14. Por derradeiro, o Código de Defesa do Consumidor, norma que rege a tutela coletiva não só no direito do consumidor, mas de forma subsidiária de todos os tipos de direitos, fixa a competência, para a execução, do juízo da liquidação da sentença ou da ação condenatória, no caso de execução individual, valendo aqui a regra do domicílio do exequente no caso de juízos com a mesma competência. 

15. Na mesma linha de compreensão aqui traçada, cita-se precedente da Primeira Turma que examina a Lei 10.259/2001 (Juizado Especial Federal), aplicada subsidiariamente à Lei 12.153, ora em exame: "Nos termos do art. 3º, caput, da Lei 10.259/2001, 'Compete ao Juizado Especial Federal Cível processar, conciliar e julgar causas de competência da Justiça Federal até o valor de sessenta salários mínimos, bem como executar as suas sentenças.' Extrai-se do referido dispositivo legal que a fixação da competência do JEF, no que se refere às execuções, impõe a conjugação de duas condicionantes: (a) o valor da causa deve ser inferior a 60 (sessenta) salários mínimos; (b) o titulo executivo judicial deve ser oriundo do próprio JEF. Caso concreto em que, nada obstante o valor da causa seja inferior ao referido limite legal, a sentença exequenda foi prolatada nos autos da Ação Ordinária nº 2007.81.00.018120-3, que tramitou na 6ª Vara Federal da Seção Judiciária do Ceará, o que afasta a competência do Juizado Especial Federal Cível para a respectiva execução" (REsp 1.648.895/CE, Rel. Ministro Sérgio Kukina, Primeira Turma, julgado em 7.5.2019, DJe 13.5.2019; grifo acrescentado).

Instruções a seguir: Dê prosseguimento ao texto sobre a competência para executar sentenças, começando logo após a última frase apresentada.

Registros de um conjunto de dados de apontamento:
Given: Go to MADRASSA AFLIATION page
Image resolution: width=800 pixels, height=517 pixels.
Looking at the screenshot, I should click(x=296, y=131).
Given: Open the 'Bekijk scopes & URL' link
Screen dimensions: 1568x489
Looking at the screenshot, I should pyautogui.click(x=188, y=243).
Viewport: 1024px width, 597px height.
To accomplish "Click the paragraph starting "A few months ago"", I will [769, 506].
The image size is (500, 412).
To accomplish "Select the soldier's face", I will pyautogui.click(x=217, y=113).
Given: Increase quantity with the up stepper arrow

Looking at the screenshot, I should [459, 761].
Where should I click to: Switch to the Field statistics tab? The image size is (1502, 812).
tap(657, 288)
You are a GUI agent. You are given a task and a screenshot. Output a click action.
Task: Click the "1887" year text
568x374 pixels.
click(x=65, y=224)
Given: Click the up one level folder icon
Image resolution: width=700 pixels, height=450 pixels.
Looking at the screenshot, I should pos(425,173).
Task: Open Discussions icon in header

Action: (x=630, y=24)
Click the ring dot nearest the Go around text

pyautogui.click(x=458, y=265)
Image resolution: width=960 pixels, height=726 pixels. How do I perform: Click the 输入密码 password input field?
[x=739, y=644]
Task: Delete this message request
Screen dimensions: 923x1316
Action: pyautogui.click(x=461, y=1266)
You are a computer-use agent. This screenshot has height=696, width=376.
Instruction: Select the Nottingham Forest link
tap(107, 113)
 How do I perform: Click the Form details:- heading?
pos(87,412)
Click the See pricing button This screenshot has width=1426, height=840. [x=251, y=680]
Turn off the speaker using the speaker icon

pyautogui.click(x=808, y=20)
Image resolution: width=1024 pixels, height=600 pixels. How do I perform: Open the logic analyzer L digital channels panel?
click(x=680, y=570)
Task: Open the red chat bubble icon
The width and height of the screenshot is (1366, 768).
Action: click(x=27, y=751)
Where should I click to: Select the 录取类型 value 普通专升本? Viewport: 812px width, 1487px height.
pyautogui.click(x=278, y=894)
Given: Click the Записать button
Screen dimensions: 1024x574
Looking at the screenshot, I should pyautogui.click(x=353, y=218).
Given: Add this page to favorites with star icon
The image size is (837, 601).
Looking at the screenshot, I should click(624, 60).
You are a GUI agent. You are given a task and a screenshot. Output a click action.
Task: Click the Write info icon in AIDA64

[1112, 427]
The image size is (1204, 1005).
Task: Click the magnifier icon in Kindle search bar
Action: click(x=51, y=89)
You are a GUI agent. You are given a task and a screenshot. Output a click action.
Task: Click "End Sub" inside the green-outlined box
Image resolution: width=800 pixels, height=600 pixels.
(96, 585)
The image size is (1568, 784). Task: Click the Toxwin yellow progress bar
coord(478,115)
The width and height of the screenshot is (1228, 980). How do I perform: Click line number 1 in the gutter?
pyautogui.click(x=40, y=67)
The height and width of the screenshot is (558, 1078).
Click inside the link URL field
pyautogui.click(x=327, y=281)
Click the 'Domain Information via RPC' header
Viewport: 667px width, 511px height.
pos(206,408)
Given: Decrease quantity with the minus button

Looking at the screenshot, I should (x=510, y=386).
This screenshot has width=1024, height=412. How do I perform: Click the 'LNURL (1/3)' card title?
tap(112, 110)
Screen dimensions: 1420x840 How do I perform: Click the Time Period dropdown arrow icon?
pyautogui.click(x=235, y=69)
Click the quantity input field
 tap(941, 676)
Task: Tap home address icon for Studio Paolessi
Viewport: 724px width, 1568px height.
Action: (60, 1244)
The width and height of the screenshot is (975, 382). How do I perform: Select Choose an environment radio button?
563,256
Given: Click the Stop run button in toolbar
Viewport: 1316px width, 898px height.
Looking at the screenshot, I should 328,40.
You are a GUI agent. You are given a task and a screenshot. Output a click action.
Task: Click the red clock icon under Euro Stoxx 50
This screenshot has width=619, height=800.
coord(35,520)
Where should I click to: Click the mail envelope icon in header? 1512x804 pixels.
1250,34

Resposta:
16. Assim, não é possível propor nos Juizados Especiais da Fazenda Pública a execução de título executivo formado em Ação Coletiva, muito menos impor o citado rito sumaríssimo ao juízo comum. 

17. O Cumprimento da Sentença coletiva deve obedecer o rito previsto nos arts. 534 e seguintes do CPC/2015; e o fato de o valor da execução ser baixo pode apenas resultar, conforme a quantia, em Requisição de Pequeno Valor para o pagamento do débito (art. 535, § 3º, II, do CPC/2015). 

DEFINIÇÃO DA TESE REPETITIVA 

18. Fixa-se a seguinte tese repetitiva para o Tema 1.029/STJ: "Não é possível propor nos Juizados Especiais da Fazenda Pública a execução de título executivo formado em Ação Coletiva que tramitou sob o rito ordinário, assim como impor o rito sumaríssimo da Lei 12.153/2009 ao juízo comum da execução." 

RESOLUÇÃO DO CASO CONCRETO 

19. A Ação Coletiva tramitou na Vara da Fazenda Pública da Comarca de Blumenau/SC e nela foi intentado o cumprimento de sentença sob o rito do art. 534 e seguintes do CPC/21015. 

20. O Tribunal de origem assentou que o cumprimento de sentença oriundo de Ação Coletiva em que o valor da causa seja inferior a 60 (sessenta) salários mínimos deve seguir o rito sumaríssimo da Lei 12.153/2009, independentemente de haver Juizado Especial instalado na comarca competente.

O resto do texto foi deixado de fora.